What to produce - Two lines in the data below mark the range: the one with "Product Engineering [link] (406, 653)" and the one with "Privacy Policy (729, 1777)". Return both, along with every line between them, exactly.

(Beginning of Dataset records)

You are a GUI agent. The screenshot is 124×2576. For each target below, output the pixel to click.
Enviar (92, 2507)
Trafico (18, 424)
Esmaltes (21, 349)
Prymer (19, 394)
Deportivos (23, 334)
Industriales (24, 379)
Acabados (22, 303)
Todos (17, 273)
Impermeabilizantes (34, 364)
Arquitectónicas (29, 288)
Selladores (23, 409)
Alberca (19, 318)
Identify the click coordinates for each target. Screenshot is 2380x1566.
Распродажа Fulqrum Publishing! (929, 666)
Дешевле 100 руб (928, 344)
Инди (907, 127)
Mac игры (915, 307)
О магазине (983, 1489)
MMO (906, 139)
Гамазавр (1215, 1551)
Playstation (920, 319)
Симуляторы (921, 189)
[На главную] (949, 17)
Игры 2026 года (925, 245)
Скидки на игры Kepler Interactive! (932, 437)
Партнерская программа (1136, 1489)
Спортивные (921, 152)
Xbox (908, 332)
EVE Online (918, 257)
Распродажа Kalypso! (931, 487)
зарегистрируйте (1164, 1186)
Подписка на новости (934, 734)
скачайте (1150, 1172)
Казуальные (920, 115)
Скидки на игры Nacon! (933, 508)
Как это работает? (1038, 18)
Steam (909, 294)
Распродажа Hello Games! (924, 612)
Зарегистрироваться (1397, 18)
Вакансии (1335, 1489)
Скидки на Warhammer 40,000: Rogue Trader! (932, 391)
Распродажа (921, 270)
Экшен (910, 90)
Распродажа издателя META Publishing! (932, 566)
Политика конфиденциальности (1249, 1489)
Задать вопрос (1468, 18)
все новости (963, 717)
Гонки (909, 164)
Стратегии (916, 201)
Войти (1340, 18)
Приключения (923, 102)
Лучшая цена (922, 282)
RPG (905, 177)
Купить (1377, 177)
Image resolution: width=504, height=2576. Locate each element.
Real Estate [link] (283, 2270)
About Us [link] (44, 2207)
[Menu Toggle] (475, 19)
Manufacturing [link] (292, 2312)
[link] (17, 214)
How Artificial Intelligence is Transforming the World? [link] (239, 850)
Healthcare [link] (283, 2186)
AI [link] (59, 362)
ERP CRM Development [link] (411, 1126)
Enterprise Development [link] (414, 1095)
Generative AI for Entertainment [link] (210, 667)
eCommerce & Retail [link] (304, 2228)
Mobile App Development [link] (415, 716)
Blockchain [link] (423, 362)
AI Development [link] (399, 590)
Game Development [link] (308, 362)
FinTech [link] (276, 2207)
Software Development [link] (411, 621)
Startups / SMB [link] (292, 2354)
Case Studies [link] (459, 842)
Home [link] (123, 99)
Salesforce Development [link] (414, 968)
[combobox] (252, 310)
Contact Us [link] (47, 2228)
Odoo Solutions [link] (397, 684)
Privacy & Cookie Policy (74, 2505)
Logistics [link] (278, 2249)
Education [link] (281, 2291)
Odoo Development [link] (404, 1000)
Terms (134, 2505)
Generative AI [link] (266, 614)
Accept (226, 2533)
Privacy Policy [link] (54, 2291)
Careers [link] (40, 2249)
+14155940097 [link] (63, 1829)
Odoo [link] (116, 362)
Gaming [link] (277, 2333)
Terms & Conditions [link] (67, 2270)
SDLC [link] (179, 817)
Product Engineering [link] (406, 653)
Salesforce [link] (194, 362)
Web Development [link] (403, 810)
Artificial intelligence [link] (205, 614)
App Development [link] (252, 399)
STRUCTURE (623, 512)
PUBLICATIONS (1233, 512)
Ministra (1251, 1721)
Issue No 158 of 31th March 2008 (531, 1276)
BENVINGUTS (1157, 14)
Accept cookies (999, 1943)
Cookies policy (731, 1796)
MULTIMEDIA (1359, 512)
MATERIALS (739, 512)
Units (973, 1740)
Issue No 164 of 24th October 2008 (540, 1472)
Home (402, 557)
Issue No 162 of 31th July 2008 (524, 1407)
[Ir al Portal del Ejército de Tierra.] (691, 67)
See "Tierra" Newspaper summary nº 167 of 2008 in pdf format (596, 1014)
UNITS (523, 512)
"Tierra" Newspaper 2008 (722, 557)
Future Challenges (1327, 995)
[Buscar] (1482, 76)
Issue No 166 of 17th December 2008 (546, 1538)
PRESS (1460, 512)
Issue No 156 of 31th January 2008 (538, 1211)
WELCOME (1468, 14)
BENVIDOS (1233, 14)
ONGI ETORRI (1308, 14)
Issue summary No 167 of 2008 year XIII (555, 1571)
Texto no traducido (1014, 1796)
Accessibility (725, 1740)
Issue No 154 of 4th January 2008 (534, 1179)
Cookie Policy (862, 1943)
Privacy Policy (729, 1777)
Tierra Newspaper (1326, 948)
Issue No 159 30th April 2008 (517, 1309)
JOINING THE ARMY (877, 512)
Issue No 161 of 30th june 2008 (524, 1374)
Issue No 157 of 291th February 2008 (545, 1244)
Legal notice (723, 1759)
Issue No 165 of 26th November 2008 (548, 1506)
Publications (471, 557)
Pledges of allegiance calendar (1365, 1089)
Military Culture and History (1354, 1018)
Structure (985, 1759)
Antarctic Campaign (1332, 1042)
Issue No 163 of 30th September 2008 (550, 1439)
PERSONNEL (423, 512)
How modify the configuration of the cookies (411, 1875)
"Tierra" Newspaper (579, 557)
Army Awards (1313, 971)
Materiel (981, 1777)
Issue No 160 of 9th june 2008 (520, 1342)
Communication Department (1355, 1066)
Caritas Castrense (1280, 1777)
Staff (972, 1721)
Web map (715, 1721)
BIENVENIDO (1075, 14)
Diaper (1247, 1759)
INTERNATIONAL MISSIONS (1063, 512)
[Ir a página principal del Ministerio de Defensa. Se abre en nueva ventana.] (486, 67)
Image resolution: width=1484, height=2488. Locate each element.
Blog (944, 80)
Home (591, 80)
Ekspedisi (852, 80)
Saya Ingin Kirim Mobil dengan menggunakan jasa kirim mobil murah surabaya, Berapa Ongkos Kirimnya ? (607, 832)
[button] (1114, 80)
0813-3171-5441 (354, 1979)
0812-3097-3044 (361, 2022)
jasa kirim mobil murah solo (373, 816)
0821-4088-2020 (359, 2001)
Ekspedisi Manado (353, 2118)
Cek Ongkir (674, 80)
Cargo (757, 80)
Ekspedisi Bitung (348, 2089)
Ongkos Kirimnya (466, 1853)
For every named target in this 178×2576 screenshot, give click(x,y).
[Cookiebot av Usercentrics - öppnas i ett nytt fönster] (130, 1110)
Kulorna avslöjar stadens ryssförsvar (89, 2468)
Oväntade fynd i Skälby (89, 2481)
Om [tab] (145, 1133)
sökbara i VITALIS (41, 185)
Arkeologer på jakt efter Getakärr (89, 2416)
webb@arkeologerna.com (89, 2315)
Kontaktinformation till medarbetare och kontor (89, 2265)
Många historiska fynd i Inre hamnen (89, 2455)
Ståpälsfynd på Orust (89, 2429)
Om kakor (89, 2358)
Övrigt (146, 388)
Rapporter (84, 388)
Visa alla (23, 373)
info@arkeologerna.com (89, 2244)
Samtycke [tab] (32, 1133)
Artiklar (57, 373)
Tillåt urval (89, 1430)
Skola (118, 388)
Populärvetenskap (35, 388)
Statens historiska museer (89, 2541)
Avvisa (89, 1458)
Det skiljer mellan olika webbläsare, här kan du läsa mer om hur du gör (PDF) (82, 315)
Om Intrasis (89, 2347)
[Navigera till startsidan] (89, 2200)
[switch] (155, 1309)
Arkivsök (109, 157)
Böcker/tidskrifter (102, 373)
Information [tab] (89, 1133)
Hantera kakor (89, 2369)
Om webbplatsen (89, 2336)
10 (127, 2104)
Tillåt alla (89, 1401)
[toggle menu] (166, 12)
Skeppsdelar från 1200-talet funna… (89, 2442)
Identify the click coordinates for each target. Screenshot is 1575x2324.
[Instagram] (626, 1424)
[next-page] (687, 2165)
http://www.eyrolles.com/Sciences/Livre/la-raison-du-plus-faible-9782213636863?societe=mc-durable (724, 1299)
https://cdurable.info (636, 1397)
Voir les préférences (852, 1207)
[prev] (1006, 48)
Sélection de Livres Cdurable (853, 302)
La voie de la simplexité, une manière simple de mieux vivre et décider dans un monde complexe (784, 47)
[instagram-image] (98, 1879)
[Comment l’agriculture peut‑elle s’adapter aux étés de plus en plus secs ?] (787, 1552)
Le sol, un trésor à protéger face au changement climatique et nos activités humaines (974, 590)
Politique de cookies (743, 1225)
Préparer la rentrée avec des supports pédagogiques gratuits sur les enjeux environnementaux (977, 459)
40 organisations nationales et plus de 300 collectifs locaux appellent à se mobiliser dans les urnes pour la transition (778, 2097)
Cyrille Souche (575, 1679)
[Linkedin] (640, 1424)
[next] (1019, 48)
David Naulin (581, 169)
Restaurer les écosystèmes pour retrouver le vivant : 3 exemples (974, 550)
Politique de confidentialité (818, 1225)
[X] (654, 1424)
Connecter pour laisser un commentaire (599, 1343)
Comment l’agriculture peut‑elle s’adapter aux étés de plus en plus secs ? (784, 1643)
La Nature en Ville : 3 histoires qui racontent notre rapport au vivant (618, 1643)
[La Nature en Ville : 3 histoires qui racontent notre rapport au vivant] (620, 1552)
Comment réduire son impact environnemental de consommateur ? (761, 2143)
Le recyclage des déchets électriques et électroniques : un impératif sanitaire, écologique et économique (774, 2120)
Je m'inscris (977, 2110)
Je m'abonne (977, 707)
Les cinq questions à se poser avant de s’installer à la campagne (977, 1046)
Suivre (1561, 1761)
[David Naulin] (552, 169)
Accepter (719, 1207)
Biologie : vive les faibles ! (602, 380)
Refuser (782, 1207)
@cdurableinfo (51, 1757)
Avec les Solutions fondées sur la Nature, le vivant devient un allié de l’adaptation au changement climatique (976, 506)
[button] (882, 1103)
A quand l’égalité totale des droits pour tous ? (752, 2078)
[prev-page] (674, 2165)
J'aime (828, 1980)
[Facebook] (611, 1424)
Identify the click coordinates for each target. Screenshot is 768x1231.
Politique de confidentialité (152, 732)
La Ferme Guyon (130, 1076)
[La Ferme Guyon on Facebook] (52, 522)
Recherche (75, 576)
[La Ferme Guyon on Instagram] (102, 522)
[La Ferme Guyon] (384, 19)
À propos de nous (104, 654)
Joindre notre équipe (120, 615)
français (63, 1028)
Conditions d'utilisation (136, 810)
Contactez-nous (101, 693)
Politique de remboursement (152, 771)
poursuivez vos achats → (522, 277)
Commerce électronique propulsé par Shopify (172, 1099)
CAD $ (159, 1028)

(End of Dataset records)

Solution for this exercise -
Product Engineering [link] (406, 653)
Salesforce [link] (194, 362)
Web Development [link] (403, 810)
Artificial intelligence [link] (205, 614)
App Development [link] (252, 399)
STRUCTURE (623, 512)
PUBLICATIONS (1233, 512)
Ministra (1251, 1721)
Issue No 158 of 31th March 2008 (531, 1276)
BENVINGUTS (1157, 14)
Accept cookies (999, 1943)
Cookies policy (731, 1796)
MULTIMEDIA (1359, 512)
MATERIALS (739, 512)
Units (973, 1740)
Issue No 164 of 24th October 2008 (540, 1472)
Home (402, 557)
Issue No 162 of 31th July 2008 (524, 1407)
[Ir al Portal del Ejército de Tierra.] (691, 67)
See "Tierra" Newspaper summary nº 167 of 2008 in pdf format (596, 1014)
UNITS (523, 512)
"Tierra" Newspaper 2008 (722, 557)
Future Challenges (1327, 995)
[Buscar] (1482, 76)
Issue No 166 of 17th December 2008 (546, 1538)
PRESS (1460, 512)
Issue No 156 of 31th January 2008 (538, 1211)
WELCOME (1468, 14)
BENVIDOS (1233, 14)
ONGI ETORRI (1308, 14)
Issue summary No 167 of 2008 year XIII (555, 1571)
Texto no traducido (1014, 1796)
Accessibility (725, 1740)
Issue No 154 of 4th January 2008 (534, 1179)
Cookie Policy (862, 1943)
Privacy Policy (729, 1777)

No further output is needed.